1. OIDC Instead of Long-Lived Credentials

Never store AWS access keys as GitHub Secrets. Use OIDC (OpenID Connect) for short-lived, automatically rotated credentials:

yaml

- uses: aws-actions/configure-aws-credentials@v4
  with:
    role-to-assume: arn:aws:iam::123456789:role/github-actions-deploy
    aws-region: ap-south-1
    # No access key! GitHub proves its identity to AWS via OIDC token

2. Dependency Scanning

Every PR is automatically checked for vulnerable dependencies:

yaml

dependency-audit:
  runs-on: ubuntu-latest
  steps:
    - uses: actions/checkout@v4
    - run: npm audit --audit-level=high
    - uses: github/codeql-action/analyze@v2
      with:
        languages: javascript-typescript

3. Branch Protection

At Modelia.ai, direct pushes to main are impossible. Every change requires:

›All CI checks passing
›At least one code review approval
›No unresolved conversations
›Linear commit history (squash merge)

------------------------------

■ Task directions ■
Retype the passage on securing GitHub Actions pipelines from "3. Branch Protection" up to and including "history (squash merge)", with no changes.

■ Raw data ■
------------------------------

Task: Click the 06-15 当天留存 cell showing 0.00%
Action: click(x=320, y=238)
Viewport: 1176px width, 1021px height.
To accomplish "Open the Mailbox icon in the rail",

------------------------------

■ Right answer ■
3. Branch Protection

At Modelia.ai, direct pushes to main are impossible. Every change requires:

›All CI checks passing
›At least one code review approval
›No unresolved conversations
›Linear commit history (squash merge)